◆ Selected extract:

Configure a script-mode batch synchronization task 2.0 -

Prerequisites

Before you configure a batch synchronization task, you must configure the source and destination data sources. This lets you select them by name when you configure the task. For more information about supported data sources and their Reader and Writer plugins, see Supported data sources and Reader and Writer plugins.
Note For more information about data sources, see Data source overview.
You have purchased an exclusive resource group for Data Integration. For more information, see Use an exclusive resource group for Data Integration.
A network connection is established between the exclusive resource group for Data Integration and the data source. For more information, see Network connectivity solutions.

Go to the DataStudio page

Log on to the DataWorks console.
In the left-side navigation pane, click Workspace list.
Select the region of your workspace, find the workspace, and then click Data Studio in the Actions column.

Procedure

Step 1: Create a batch synchronization node
Step 2: Configure the batch synchronization task
1. Configure the synchronization network link
2. Switch to script mode and import a template
3. Edit the script to configure the data source, destination, transmission rate limit, and dirty data handling rules
4. Configure scheduling properties
Step 3: Commit and publish the task

Step 1: Create a batch synchronization node

Create a workflow. For more information, see Create a workflow.
Create a batch synchronization node.
Create a batch synchronization node in one of two ways:
- Method 1: Expand the workflow, right-click Data integration, and then choose Create Node > Batch Synchronization.
- Method 2: Double-click the workflow name. From the Data integration folder, drag the Batch Synchronization node to the workflow editor canvas on the right.
In the dialog box that appears, configure the parameters for the batch synchronization node.

Step 2: Configure the batch synchronization task

Configure the synchronization network link.
Select the source and destination data sources, and the resource group for the task. Then, test the connectivity.
Note

You can synchronize data from sharded databases and tables at the source to a single table at the destination. For more information, see Synchronize data from sharded databases and tables.

If a network connection fails between the data source and the resource group, follow the on-screen instructions or documentation to configure network connectivity. For more information, see Network connectivity solutions.
Switch to script mode.
Click the Switch to script icon in the toolbar.
If no script is configured, you can click the icon in the toolbar and follow the prompts to import a script template.

Edit the script to configure the synchronization task.

The following code shows the general configuration for a script in script mode:

Note

The type and version fields have default values and cannot be modified.
You can ignore the Processor configuration in the script. No configuration is required.

{
  "type": "job",
  "version": "2.0",
  "steps": [
    {
      "stepType": "plugin_name",
      "parameter": {...},
      "name": "Reader",
      "category": "reader"

◆ Material:
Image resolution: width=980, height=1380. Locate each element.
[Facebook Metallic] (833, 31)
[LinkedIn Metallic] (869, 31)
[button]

◆ Task list:
1. In the page on configuring a batch synchronization task, which two script fields have default values that cannot be modified?
2. Print the part of the batch synchronization page that opens with the words containing "Click the Switch" and closes with "the synchronization task.".
3. Carry on the batch synchronization page from the point where it stops.

◆ Responses for each task:
1. The type and version fields.

2.
Click the Switch to script icon in the toolbar.
If no script is configured, you can click the icon in the toolbar and follow the prompts to import a script template.

Edit the script to configure the synchronization task.

3.
    },
    {
      "stepType": "plugin_name",
      "parameter": {...},
      "name": "Writer",
      "category": "writer"
    },
    {
      "name": "Processor",
      "stepType": null,
      "category": "processor",
      "copies": 1,
      "parameter": {...}
    }
  ],
  "setting": {
    "executeMode": null,
    "errorLimit": {
      "record": ""
    },
    "speed": {
      "concurrent": 2,
      "throttle": false
    }
  },
  "order": {
    "hops": [
      {
        "from": "Reader",
        "to": "Writer"
      }
    ]
  }
}

Configure the basic information and field mappings for the Reader and Writer.

Configuring these parameters lets you perform the following operations: For details, see the documentation for each plugin: Supported data sources and Reader and Writer plugins.

Reader

Actions	Description
Configure synchronization scope	Some plugins support filter parameters to perform incremental synchronization. For example, when you use the MySQL Reader plugin to synchronize MySQL data, you can use the where parameter in conjunction with DataWorks scheduling parameters to implement incremental synchronization. For more information, see Scenario: Configure an incremental batch synchronization task. Note Whether a plugin supports incremental synchronization and how it is implemented vary. For details, see the documentation for the specific plugin. If you use a plugin that supports incremental synchronization but do not specify a data filter condition, a full data synchronization is performed by default. When you configure scheduling properties, you can assign values to variables defined in the data filter and destination table configurations. This allows you to perform operations such as writing incremental or full data to the corresponding time partitions in the destination table. For more information about scheduling parameters, see Supported formats of scheduling parameters. The syntax for incremental synchronization filter conditions is nearly identical to the database syntax. During synchronization, the batch synchronization task assembles a complete SQL statement to extract data from the data source.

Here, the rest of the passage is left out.